L'analisi
Giusto il salario minimo ma non basta contro il crescente impoverimento
L’aumento dell’inflazione sta riducendo drasticamente il potere d’acquisto di lavoratori e famiglie
L’aumento dell’inflazione sta riducendo drasticamente i salari reali in Italia. Come ci ha ricordato l’ultimo rapporto pubblicato dall’International Labour Organization intitolato Global Wage Report 2022-23: The impact of inflation and COVID-19 on wages and purchasing power, nel 2022 le retribuzioni orarie reali in Italia sono diminuite di quasi il 6 per cento rispetto al loro valore reale nel 2019. Questo ha, ovviamente, determinato una perdita del potere d’acquisto di lavoratori e famiglie, situazione che non è destinata a migliorare nell’anno in corso, stando alle previsioni di crescita dell’inflazione ed in assenza di politiche specifiche o di cambiamenti nel contesto delle relazioni industriali.
L’inflazione ha anche ampliato le disuguaglianze tra le classi sociali e all’interno della forza lavoro. Sono, infatti, i lavoratori a basso reddito ad essere maggiormente colpiti poiché hanno un minor margine di manovra per far fronte all’aumento del costo della vita attraverso risparmi o prestiti e una percentuale maggiore della loro spesa è destinata all’energia e al cibo, proprio i beni su cui si sono concentrati i rincari.
Questo «effetto inflazione», in realtà, si combina con una tendenza di lungo periodo di riduzione dei salari reali in Italia: 12 punti percentuali in meno nel periodo 2008-2022, mentre nella maggior parte dei paesi dell’Unione Europea abbiamo assistito ad una crescita: in Francia e Germania, ad esempio, i salari sono aumentati, rispettivamente, del 6 e del 12 per cento.
È evidente come in questa situazione sia necessario adottare misure immediate e robuste per sostenere il tenore di vita dei lavoratori e delle loro famiglie: secondo Eurostat, nel 2021 l’11,7 per cento degli occupati in Italia viveva in condizioni di povertà lavorativa.
Sicuramente un passo nella giusta direzione, anche se non risolutivo del problema dei redditi da lavoro bassi, è la proposta di introduzione di un salario minimo indicizzato all’inflazione. Si tratta di una misura che risponde, come abbiamo visto, a un’esigenza reale e urgente (sono circa tre milioni i lavoratori che in Italia percepiscono una retribuzione oraria inferiore ai 9 euro, vale a dire inferiore alla soglia individuata nella proposta di legge sul salario minimo firmato da PD e M5S).

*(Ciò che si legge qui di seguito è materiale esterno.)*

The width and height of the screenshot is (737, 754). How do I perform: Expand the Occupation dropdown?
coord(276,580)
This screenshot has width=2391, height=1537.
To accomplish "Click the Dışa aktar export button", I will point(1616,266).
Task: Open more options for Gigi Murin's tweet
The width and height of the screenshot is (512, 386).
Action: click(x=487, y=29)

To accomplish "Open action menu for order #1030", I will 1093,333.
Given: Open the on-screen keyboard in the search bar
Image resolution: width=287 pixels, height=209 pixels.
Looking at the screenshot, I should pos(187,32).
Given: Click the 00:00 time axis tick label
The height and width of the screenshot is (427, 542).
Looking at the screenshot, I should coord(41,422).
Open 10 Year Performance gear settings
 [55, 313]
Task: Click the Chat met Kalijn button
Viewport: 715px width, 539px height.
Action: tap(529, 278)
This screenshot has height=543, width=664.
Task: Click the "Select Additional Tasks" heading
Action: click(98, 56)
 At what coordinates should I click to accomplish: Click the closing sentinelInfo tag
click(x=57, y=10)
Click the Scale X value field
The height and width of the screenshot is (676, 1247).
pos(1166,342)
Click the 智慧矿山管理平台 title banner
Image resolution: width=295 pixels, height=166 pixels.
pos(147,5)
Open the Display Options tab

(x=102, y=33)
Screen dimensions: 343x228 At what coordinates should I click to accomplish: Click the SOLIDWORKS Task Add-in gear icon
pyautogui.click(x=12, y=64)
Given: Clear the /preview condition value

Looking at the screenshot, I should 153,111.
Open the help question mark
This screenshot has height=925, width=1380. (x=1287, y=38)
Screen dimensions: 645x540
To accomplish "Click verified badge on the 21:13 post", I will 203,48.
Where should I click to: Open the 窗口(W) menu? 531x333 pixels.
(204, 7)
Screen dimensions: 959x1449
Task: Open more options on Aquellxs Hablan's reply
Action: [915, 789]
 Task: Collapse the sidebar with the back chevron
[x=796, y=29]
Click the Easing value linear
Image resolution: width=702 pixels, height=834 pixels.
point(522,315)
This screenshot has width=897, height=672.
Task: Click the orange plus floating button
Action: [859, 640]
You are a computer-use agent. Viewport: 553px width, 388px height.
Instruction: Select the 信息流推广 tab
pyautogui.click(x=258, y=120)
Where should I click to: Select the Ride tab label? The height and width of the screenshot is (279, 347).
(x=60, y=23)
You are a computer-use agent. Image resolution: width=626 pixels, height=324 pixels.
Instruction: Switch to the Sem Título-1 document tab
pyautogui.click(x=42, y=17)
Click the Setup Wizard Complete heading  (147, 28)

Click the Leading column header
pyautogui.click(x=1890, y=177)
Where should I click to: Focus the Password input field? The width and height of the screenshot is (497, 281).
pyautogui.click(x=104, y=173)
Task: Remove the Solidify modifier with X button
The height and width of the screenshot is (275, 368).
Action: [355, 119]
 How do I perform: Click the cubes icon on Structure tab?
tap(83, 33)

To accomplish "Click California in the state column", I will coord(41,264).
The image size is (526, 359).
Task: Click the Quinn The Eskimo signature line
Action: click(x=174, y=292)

Ma cosa sappiamo sull’impatto di questa misura che, è bene ricordarlo, è presente in numerosi Paesi? L’esperienza internazionale ci dice che, se definito a un livello adeguato ed aggiornato frequentemente in base a valutazioni obiettive, il salario minimo legale può essere uno strumento utile per combattere il rischio povertà tra i lavoratori a bassa qualifica.
Questo è quanto emerge anche da un recente lavoro di due economisti dell’OCSE, Sandrine Cazes e Andrea Garnero, che suggeriscono come i salari minimi siano uno strumento politico utile per proteggere i lavoratori più vulnerabili dall’aumento dei prezzi e come gli aumenti dei salari minimi nominali decisi da quasi tutti i paesi OCSE, fra il dicembre 2020 ed il maggio 2023, abbiano contribuito a contenere l’impatto dell’inflazione sul potere d’acquisto dei lavoratori a bassa retribuzione. E questo senza alimentare ulteriormente l’inflazione. È questo un aspetto interessante da sottolineare in quanto spesso una delle questioni sollevate contro l’introduzione di un salario minimo riguarda il comportamento delle imprese che impiegano lavoratori con salario minimo e la possibilità di trasferire gli aumenti dei salari sui prezzi. In realtà, studi recenti dimostrano come il rischio di una spirale prezzo-salari sia limitato.
Si può, quindi, concludere che l’evidenza disponibile suggerisce un impatto positivo dell’introduzione di un salario minimo, pur ribadendo che questo strumento da solo non può risolvere il problema del lavoro povero ed invertire il declino dei livelli salariali che è ormai, purtroppo, un fatto strutturale del mercato del lavoro italiano, e che si tratta di una misura complementare alla contrattazione collettiva.